I have this df:
df = spark.createDataFrame(
[('row_a', 5.0, 0.0, 11.0),
('row_b', 3394.0, 0.0, 4543.0),
('row_c', 136111.0, 0.0, 219255.0),
('row_d', 0.0, 0.0, 0.0),
('row_e', 0.0, 0.0, 0.0),
('row_f', 42.0, 0.0, 54.0)],
['value', 'col_a', 'col_b', 'col_c']
)
I would like to use .quantile(0.25, axis=1)
from Pandas which would add one column:
import pandas as pd
pdf = df.toPandas()
pdf['25%'] = pdf.quantile(0.25, axis=1)
print(pdf)
# value col_a col_b col_c 25%
# 0 row_a 5.0 0.0 11.0 2.5
# 1 row_b 3394.0 0.0 4543.0 1697.0
# 2 row_c 136111.0 0.0 219255.0 68055.5
# 3 row_d 0.0 0.0 0.0 0.0
# 4 row_e 0.0 0.0 0.0 0.0
# 5 row_f 42.0 0.0 54.0 21.0
Performance to me is important, so I assume pandas_udf
from pyspark.sql.functions
could do it in a more optimized way.
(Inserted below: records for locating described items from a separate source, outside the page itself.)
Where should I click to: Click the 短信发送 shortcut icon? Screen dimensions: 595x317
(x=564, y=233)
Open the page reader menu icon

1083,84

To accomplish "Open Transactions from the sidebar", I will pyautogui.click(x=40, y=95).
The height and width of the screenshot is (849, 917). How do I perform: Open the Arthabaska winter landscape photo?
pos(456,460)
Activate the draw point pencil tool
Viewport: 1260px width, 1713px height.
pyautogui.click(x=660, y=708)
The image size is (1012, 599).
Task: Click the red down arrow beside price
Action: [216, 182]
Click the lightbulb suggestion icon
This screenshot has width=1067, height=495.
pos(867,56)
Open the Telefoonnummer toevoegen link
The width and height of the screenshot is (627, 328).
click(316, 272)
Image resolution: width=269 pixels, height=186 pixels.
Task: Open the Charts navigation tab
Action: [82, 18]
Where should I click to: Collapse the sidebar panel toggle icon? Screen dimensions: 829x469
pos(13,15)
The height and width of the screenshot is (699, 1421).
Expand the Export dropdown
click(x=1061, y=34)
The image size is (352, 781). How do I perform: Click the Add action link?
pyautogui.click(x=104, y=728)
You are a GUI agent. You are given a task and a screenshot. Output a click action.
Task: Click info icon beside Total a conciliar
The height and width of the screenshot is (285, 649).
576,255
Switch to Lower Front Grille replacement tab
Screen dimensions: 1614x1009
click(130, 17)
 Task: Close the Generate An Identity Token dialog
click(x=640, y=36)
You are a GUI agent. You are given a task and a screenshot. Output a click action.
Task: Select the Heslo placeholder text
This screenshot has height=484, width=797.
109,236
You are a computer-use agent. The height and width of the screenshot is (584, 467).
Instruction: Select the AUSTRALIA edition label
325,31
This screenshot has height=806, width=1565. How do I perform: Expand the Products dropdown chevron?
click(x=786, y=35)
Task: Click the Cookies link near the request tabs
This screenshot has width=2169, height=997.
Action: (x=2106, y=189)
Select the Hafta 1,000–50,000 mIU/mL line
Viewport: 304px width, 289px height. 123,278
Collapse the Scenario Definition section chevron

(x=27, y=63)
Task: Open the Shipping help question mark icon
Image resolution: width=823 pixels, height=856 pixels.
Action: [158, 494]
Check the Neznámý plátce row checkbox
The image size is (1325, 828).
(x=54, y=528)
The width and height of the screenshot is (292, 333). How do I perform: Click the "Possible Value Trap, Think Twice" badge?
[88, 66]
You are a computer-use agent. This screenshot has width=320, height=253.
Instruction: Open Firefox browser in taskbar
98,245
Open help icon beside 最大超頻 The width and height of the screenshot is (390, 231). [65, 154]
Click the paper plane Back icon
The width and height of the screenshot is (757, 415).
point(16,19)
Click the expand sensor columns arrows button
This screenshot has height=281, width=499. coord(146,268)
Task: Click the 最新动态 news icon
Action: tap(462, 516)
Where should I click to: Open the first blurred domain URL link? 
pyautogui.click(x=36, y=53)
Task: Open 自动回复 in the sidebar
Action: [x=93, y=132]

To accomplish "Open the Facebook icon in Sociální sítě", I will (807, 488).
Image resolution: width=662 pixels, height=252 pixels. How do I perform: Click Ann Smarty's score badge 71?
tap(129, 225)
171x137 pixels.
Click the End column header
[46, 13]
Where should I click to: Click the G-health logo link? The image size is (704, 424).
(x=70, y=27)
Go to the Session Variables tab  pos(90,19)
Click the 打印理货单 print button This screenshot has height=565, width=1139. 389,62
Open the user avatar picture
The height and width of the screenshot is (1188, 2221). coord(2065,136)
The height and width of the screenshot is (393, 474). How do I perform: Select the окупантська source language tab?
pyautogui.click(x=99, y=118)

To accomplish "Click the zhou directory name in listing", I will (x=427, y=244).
But I struggle to make a performant and useful function. This is my best attempt:
from pyspark.sql import functions as F
import pandas as pd
@F.pandas_udf('double')
def quartile1_on_axis1(a: pd.Series, b: pd.Series, c: pd.Series) -> pd.Series:
pdf = pd.DataFrame({'a':a, 'b':b, 'c':c})
return pdf.quantile(0.25, axis=1)
df = df.withColumn('25%', quartile1_on_axis1('col_a', 'col_b', 'col_c'))
I don't like that I need an argument for every column and later in the function addressing those arguments separately to create a df. All of those columns serve the same purpose, so IMHO there should be a way to address them all together, something like in this pseudocode:
def quartile1_on_axis1(*cols) -> pd.Series: pdf = pd.DataFrame(cols)
This way I could use this function for any number of columns.
Is it necessary to create a
pd.Dataframe
inside the UDF? To me this seems the same as without UDF (Spark df -> Pandas df -> Spark df), as shown above. Without UDF it's even shorter. Should I really try to make it work withpandas_udf
? I think this was designed specifically for this kind of purpose...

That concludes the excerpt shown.